After adding MAX_DAYS_HENCE = 30 to props.conf Splunk was able to parse the timestamp correctly.
The apache error log is been forwarded from a remote Splunk light forwarder. Below lists the configuration:
inputs.conf on the light forwarder
[monitor://D:\XXXXXXX\Apache\logs\error.log] disabled = 0 followTail = 0 sourcetype = apache_error
props.conf on the indexer
[apache_error] CHARSET = BIG5 TIME_PREFIX = \[ TIME_FORMAT = %a %b %d %T %Y MAX_TIMESTAMP_LOOKAHEAD = 26 MAX_DAYS_HENCE = 30
The system times of the light forwarder and the indexer are within 1 minute of each other and is current. My question is the MAX_DAYS_HENCE is required to parse the timestamp?
(some information provided here has been modified and replaced with XX) Thanks.
This is perhaps a bit old, but documentation indicates a few things that may be relevant (and a few that may not);
1) make sure that your
MAX_TIMESTAMP_LOOKAHEAD are correct.
2) From the docs on timestamp assignment - if preceding steps to determine the event time fails:
5. For file sources, if no date can be identified in the file name, Splunk uses the file's modification time. See http://docs.splunk.com/Documentation/Splunk/latest/Data/HowSplunkextractstimestamps for more info. Your stated event timestamps seem to indicate that this is what happens.
CHARSET configuration should be in props.conf on the forwarder, NOT on the indexer, as per http://wiki.splunk.com/Where_do_I_configure_my_Splunk_settings . Failure to use the correct
CHARSET may possibly cause your regexes to fail.
MAX_DAYS_HENCE should not play any part here.

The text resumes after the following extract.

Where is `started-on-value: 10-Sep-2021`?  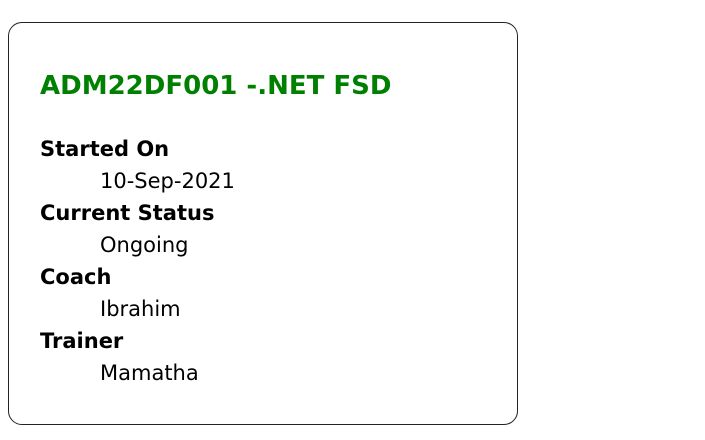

5) on a side note - and this may not be relevant in your case, you might set the
alwaysOpenFile parameter in inputs.conf to
1 on the forwarder. http://docs.splunk.com/Documentation/Splunk/latest/admin/inputsconf
Hope this helps,
I checked the error.log, and it does not receive regular stream of evetns. From what I can see, the files gets written irregularly at least once a day on different hours. I also notice one strange thing. The last modified time for the file got stuck on Dec 31, 2010 at 9:10am even when it's been written continuously up to now.
Very odd. I don't see anything about that configuration that would confuse the timestamping code.
In the original source file, is there a fairly regular stream of events, or are there large (multi-day gaps) perhaps? Trying to think of anything that might be relevant.